**RECORDED INFORMATION:**
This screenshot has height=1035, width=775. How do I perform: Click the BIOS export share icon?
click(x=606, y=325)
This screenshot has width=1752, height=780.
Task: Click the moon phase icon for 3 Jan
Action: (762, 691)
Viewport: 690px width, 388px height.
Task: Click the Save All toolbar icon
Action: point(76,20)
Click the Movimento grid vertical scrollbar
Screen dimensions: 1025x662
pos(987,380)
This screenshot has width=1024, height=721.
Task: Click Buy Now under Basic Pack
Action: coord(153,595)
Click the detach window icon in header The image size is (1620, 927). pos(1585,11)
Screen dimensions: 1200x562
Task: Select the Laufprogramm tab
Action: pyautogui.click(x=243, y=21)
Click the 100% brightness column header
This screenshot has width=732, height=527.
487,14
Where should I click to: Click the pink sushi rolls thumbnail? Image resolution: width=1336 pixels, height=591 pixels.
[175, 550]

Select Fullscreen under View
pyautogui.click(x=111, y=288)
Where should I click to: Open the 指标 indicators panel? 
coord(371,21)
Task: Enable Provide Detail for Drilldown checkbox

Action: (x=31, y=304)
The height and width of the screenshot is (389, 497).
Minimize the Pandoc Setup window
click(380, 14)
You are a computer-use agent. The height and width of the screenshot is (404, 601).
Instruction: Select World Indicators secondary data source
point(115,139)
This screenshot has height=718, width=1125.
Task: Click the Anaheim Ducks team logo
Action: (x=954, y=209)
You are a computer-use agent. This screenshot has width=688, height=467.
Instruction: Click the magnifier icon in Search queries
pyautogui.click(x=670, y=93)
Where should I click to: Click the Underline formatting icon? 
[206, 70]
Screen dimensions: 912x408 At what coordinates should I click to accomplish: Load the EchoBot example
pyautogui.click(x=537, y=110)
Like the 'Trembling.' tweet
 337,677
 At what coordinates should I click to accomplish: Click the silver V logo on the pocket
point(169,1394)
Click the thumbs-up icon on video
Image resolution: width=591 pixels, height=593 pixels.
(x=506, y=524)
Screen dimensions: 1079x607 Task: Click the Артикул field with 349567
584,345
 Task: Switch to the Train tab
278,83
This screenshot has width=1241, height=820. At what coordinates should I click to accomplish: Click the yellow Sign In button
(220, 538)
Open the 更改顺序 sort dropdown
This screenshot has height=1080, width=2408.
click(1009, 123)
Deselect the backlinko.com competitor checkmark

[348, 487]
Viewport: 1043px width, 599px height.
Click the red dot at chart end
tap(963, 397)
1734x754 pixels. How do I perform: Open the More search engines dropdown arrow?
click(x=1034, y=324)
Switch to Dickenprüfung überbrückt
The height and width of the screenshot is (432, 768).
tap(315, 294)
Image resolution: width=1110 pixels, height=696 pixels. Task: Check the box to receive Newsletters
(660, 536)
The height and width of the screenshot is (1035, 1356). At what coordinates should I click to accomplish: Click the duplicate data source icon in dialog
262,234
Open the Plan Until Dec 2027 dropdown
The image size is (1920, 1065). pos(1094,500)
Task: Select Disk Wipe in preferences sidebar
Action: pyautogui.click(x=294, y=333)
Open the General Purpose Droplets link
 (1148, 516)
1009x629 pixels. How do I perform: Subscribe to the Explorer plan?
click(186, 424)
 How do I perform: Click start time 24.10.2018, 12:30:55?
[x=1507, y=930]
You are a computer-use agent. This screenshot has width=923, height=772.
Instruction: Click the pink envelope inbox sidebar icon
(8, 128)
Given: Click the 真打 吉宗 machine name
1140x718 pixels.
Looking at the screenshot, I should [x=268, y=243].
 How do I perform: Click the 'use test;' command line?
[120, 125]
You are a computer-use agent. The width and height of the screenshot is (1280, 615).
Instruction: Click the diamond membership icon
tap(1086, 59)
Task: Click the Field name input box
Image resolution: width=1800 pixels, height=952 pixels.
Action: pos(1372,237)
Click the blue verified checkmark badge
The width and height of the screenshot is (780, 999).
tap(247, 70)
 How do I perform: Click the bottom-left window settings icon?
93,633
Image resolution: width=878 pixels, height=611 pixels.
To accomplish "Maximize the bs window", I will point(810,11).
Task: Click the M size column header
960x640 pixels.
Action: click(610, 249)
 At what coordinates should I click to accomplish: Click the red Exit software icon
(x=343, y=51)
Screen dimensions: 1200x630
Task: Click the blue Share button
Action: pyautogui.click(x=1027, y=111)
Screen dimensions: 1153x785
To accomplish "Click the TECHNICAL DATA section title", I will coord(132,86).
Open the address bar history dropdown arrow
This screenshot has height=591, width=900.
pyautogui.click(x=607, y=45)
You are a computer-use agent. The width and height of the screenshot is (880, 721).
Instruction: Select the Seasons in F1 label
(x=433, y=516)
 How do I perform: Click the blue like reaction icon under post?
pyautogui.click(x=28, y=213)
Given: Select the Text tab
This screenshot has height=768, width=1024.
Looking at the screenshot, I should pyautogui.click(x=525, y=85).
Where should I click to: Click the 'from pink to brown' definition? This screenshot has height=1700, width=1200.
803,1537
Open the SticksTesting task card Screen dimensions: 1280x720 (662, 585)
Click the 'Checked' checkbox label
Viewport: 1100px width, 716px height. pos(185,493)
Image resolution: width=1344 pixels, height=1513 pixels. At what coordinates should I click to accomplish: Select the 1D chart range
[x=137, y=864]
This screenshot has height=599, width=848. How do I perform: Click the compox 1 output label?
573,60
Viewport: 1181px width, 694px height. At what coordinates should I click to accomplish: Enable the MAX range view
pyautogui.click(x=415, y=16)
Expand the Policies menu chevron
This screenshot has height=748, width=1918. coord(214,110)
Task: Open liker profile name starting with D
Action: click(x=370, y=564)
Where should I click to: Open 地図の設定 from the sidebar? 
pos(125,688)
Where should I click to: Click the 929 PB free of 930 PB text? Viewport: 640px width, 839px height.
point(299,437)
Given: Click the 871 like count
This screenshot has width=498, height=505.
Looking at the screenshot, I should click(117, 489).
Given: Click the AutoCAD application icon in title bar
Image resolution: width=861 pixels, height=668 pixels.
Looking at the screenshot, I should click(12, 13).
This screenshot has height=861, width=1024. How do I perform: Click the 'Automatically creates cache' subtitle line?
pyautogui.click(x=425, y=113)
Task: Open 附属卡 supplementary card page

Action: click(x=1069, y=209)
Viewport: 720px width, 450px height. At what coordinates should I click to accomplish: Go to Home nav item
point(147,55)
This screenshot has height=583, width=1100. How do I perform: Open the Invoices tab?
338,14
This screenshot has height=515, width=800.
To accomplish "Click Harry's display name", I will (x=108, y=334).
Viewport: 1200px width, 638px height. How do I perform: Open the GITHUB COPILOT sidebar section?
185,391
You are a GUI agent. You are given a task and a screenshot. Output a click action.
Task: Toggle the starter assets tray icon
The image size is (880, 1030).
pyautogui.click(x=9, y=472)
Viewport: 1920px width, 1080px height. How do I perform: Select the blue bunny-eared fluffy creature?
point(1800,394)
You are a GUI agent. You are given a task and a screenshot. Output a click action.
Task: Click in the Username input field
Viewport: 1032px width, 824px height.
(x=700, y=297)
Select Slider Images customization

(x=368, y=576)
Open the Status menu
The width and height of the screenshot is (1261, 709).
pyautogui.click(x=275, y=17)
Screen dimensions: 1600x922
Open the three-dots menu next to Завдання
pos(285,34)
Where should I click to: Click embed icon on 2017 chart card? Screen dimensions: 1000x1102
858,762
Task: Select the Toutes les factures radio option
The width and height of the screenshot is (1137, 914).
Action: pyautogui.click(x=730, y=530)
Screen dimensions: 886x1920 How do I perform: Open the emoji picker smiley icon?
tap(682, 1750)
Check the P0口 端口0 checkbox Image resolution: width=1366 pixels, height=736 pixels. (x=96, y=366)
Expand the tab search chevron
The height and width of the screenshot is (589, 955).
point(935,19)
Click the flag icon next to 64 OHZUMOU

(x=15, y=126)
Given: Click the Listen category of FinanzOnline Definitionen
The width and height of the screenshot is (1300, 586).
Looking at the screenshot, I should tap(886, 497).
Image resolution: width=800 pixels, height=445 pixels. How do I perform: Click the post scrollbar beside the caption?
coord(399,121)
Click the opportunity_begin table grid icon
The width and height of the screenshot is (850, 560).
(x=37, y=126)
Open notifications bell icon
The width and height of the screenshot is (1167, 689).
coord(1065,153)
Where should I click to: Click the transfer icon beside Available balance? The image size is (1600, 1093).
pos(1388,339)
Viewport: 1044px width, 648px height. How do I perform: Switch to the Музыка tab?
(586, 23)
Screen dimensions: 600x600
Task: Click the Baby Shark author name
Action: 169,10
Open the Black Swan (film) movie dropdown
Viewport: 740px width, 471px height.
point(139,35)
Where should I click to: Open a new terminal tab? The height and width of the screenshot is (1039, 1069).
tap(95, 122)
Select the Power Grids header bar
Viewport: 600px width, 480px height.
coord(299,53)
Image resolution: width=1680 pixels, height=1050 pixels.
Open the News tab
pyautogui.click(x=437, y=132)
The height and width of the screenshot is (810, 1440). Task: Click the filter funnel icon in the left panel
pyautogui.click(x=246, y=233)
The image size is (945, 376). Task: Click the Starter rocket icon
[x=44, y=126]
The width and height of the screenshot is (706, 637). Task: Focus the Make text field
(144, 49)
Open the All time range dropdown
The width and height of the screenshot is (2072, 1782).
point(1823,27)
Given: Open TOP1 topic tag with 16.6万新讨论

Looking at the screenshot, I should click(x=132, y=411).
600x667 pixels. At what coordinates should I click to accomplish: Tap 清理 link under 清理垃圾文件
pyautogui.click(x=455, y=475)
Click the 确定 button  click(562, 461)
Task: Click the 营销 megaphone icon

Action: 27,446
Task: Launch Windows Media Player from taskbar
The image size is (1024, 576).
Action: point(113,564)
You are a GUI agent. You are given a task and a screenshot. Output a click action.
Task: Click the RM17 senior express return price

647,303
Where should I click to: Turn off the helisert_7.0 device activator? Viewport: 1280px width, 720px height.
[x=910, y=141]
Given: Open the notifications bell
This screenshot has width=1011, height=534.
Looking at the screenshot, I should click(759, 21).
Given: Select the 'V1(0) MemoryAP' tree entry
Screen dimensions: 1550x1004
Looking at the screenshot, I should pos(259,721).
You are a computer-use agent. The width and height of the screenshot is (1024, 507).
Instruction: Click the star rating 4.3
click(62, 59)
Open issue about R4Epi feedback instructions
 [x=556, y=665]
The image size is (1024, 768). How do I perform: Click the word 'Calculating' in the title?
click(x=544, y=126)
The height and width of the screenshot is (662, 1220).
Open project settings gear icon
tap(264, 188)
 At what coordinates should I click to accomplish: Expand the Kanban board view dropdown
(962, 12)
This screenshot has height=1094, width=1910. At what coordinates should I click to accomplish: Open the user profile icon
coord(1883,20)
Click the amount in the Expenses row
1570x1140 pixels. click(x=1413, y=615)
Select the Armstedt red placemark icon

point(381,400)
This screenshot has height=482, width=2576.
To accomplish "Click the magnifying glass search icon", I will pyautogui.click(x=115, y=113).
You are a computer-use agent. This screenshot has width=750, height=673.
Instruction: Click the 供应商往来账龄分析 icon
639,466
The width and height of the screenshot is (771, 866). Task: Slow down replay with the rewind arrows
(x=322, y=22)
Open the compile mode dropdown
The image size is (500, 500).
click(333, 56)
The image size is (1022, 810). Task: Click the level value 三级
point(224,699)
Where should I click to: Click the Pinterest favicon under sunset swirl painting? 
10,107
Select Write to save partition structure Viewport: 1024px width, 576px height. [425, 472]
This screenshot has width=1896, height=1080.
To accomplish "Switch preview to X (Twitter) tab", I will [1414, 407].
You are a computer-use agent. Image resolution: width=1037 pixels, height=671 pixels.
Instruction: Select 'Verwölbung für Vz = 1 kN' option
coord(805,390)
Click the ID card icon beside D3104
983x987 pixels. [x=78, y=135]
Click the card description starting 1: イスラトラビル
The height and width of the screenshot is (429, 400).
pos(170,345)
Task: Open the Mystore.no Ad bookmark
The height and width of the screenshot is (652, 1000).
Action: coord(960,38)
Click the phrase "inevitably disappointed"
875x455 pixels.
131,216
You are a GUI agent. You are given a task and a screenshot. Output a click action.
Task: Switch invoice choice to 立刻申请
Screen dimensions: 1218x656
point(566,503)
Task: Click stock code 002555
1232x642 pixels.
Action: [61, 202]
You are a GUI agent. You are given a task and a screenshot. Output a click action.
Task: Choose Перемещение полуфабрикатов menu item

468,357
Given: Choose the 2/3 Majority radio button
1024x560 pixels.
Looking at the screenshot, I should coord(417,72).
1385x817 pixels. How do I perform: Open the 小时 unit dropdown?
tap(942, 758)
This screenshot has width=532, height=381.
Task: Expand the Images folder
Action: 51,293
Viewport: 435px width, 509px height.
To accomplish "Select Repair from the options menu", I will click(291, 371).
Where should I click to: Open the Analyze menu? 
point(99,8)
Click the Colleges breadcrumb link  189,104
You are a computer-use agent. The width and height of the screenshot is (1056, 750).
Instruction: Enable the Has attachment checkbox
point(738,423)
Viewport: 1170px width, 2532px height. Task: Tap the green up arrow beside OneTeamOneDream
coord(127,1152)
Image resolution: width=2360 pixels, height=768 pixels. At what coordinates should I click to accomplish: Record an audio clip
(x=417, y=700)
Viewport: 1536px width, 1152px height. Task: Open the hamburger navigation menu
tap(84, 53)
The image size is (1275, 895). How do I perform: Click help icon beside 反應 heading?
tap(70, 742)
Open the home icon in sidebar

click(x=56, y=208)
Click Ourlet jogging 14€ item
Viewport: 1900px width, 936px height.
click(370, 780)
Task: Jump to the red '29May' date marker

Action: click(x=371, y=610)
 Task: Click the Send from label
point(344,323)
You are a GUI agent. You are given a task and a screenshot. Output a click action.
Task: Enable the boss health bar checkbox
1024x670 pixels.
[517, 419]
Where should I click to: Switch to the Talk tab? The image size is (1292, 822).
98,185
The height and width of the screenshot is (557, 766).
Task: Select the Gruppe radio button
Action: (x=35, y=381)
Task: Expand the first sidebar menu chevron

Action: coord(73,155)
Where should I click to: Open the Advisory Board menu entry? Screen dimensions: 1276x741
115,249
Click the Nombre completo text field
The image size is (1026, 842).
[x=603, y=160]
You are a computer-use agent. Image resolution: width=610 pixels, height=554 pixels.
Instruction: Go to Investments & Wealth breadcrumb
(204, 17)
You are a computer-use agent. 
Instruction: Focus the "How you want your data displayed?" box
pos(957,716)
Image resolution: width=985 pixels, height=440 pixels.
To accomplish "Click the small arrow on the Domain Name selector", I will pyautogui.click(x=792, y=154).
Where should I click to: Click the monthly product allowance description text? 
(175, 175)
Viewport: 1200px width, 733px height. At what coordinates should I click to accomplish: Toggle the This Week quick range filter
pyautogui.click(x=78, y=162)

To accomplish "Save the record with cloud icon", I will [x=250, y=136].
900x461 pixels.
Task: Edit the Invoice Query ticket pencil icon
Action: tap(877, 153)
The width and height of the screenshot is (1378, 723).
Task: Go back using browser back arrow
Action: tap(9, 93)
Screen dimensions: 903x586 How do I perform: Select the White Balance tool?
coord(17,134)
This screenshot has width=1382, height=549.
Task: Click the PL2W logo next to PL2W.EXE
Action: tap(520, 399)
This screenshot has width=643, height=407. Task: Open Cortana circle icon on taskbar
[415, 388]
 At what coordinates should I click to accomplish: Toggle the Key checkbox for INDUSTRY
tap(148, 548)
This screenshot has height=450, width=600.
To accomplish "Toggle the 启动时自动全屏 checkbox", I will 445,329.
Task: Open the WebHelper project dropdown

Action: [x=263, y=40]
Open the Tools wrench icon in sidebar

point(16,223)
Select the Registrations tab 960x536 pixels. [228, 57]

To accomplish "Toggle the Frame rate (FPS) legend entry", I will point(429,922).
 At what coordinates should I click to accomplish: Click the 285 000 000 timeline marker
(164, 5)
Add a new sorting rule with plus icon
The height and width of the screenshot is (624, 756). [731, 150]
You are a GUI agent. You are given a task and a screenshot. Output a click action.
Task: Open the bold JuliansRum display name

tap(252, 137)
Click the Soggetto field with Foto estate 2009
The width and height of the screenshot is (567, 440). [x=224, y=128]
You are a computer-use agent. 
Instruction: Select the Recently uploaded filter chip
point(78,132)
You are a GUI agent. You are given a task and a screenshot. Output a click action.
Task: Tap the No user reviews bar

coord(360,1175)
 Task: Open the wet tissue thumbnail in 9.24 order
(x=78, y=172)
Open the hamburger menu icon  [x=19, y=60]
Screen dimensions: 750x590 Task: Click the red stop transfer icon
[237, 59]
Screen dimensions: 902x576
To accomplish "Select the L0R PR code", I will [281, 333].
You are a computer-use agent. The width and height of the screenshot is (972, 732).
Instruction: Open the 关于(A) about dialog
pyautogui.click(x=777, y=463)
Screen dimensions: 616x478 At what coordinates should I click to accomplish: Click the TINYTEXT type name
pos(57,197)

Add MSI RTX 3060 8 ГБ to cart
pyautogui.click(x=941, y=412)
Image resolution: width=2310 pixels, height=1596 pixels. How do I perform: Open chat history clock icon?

**WORK INSTRUCTIONS:**
Please return all lines in the material above that include the word "column".

**RESULT:**
Click the 100% brightness column header
Task: Click the M size column header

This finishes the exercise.